* [PROBLEM REQUIREMENTS] The answer consists solely of the data below, reproduced exactly.
★ ★ ★ ★ ★
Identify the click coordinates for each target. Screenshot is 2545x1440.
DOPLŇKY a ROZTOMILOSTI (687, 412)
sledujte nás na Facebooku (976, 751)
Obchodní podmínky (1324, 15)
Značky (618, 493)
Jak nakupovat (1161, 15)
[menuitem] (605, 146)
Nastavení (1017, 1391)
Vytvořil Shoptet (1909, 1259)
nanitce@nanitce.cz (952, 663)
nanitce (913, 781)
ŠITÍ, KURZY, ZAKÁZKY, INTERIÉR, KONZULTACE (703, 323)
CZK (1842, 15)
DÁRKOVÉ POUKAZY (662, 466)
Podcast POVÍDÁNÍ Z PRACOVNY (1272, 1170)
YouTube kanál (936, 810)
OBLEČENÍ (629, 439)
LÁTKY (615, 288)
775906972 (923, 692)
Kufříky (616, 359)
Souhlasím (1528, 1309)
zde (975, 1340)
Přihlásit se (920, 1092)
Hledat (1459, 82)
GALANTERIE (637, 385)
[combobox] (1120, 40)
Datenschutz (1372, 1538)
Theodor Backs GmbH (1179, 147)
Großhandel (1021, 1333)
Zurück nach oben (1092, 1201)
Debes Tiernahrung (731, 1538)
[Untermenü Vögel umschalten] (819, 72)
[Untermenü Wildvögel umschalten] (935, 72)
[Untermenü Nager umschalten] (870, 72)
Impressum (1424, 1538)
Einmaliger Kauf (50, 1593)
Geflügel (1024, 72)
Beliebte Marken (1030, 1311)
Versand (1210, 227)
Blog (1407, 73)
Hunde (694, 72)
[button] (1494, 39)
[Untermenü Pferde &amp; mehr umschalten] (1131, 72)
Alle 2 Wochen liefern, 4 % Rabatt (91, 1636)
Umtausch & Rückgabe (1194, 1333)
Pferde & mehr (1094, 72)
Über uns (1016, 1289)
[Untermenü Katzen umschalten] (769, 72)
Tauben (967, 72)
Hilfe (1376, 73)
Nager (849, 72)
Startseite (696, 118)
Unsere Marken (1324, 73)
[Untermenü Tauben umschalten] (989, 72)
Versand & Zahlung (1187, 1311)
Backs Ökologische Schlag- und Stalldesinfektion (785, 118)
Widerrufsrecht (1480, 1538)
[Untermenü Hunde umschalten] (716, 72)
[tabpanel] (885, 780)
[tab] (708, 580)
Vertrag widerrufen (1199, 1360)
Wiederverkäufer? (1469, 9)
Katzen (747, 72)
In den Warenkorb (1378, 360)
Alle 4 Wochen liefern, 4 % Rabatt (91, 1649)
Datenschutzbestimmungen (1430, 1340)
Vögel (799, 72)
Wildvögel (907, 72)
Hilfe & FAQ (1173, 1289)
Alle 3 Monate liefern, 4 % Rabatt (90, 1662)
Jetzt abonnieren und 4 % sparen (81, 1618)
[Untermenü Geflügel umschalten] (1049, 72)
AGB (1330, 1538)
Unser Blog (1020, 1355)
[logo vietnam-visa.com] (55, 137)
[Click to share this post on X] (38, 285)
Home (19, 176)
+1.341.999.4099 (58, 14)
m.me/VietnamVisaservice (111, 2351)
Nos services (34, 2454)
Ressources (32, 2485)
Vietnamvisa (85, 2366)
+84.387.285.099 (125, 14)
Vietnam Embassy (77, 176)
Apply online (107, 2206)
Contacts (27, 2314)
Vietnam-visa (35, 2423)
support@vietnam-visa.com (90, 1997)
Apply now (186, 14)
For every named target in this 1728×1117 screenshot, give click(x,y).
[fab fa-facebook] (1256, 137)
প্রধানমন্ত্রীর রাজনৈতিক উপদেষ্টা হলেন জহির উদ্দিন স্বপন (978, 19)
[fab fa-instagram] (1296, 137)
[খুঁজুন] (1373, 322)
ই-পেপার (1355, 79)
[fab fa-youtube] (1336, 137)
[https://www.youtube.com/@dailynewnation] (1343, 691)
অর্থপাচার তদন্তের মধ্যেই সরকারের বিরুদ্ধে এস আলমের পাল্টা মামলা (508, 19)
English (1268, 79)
★ ★ ★ ★ ★
* [ANSWER SPACE]
Identify the click coordinates for each target. Screenshot is 2545x1440.
DOPLŇKY a ROZTOMILOSTI (687, 412)
sledujte nás na Facebooku (976, 751)
Obchodní podmínky (1324, 15)
Značky (618, 493)
Jak nakupovat (1161, 15)
[menuitem] (605, 146)
Nastavení (1017, 1391)
Vytvořil Shoptet (1909, 1259)
nanitce@nanitce.cz (952, 663)
nanitce (913, 781)
ŠITÍ, KURZY, ZAKÁZKY, INTERIÉR, KONZULTACE (703, 323)
CZK (1842, 15)
DÁRKOVÉ POUKAZY (662, 466)
Podcast POVÍDÁNÍ Z PRACOVNY (1272, 1170)
YouTube kanál (936, 810)
OBLEČENÍ (629, 439)
LÁTKY (615, 288)
775906972 (923, 692)
Kufříky (616, 359)
Souhlasím (1528, 1309)
zde (975, 1340)
Přihlásit se (920, 1092)
Hledat (1459, 82)
GALANTERIE (637, 385)
[combobox] (1120, 40)
Datenschutz (1372, 1538)
Theodor Backs GmbH (1179, 147)
Großhandel (1021, 1333)
Zurück nach oben (1092, 1201)
Debes Tiernahrung (731, 1538)
[Untermenü Vögel umschalten] (819, 72)
[Untermenü Wildvögel umschalten] (935, 72)
[Untermenü Nager umschalten] (870, 72)
Impressum (1424, 1538)
Einmaliger Kauf (50, 1593)
Geflügel (1024, 72)
Beliebte Marken (1030, 1311)
Versand (1210, 227)
Blog (1407, 73)
Hunde (694, 72)
[button] (1494, 39)
[Untermenü Pferde &amp; mehr umschalten] (1131, 72)
Alle 2 Wochen liefern, 4 % Rabatt (91, 1636)
Umtausch & Rückgabe (1194, 1333)
Pferde & mehr (1094, 72)
Über uns (1016, 1289)
[Untermenü Katzen umschalten] (769, 72)
Tauben (967, 72)
Hilfe (1376, 73)
Nager (849, 72)
Startseite (696, 118)
Unsere Marken (1324, 73)
[Untermenü Tauben umschalten] (989, 72)
Versand & Zahlung (1187, 1311)
Backs Ökologische Schlag- und Stalldesinfektion (785, 118)
Widerrufsrecht (1480, 1538)
[Untermenü Hunde umschalten] (716, 72)
[tabpanel] (885, 780)
[tab] (708, 580)
Vertrag widerrufen (1199, 1360)
Wiederverkäufer? (1469, 9)
Katzen (747, 72)
In den Warenkorb (1378, 360)
Alle 4 Wochen liefern, 4 % Rabatt (91, 1649)
Datenschutzbestimmungen (1430, 1340)
Vögel (799, 72)
Wildvögel (907, 72)
Hilfe & FAQ (1173, 1289)
Alle 3 Monate liefern, 4 % Rabatt (90, 1662)
Jetzt abonnieren und 4 % sparen (81, 1618)
[Untermenü Geflügel umschalten] (1049, 72)
AGB (1330, 1538)
Unser Blog (1020, 1355)
[logo vietnam-visa.com] (55, 137)
[Click to share this post on X] (38, 285)
Home (19, 176)
+1.341.999.4099 (58, 14)
m.me/VietnamVisaservice (111, 2351)
Nos services (34, 2454)
Ressources (32, 2485)
Vietnamvisa (85, 2366)
+84.387.285.099 (125, 14)
Vietnam Embassy (77, 176)
Apply online (107, 2206)
Contacts (27, 2314)
Vietnam-visa (35, 2423)
support@vietnam-visa.com (90, 1997)
Apply now (186, 14)
For every named target in this 1728×1117 screenshot, give click(x,y).
[fab fa-facebook] (1256, 137)
প্রধানমন্ত্রীর রাজনৈতিক উপদেষ্টা হলেন জহির উদ্দিন স্বপন (978, 19)
[fab fa-instagram] (1296, 137)
[খুঁজুন] (1373, 322)
ই-পেপার (1355, 79)
[fab fa-youtube] (1336, 137)
[https://www.youtube.com/@dailynewnation] (1343, 691)
অর্থপাচার তদন্তের মধ্যেই সরকারের বিরুদ্ধে এস আলমের পাল্টা মামলা (508, 19)
English (1268, 79)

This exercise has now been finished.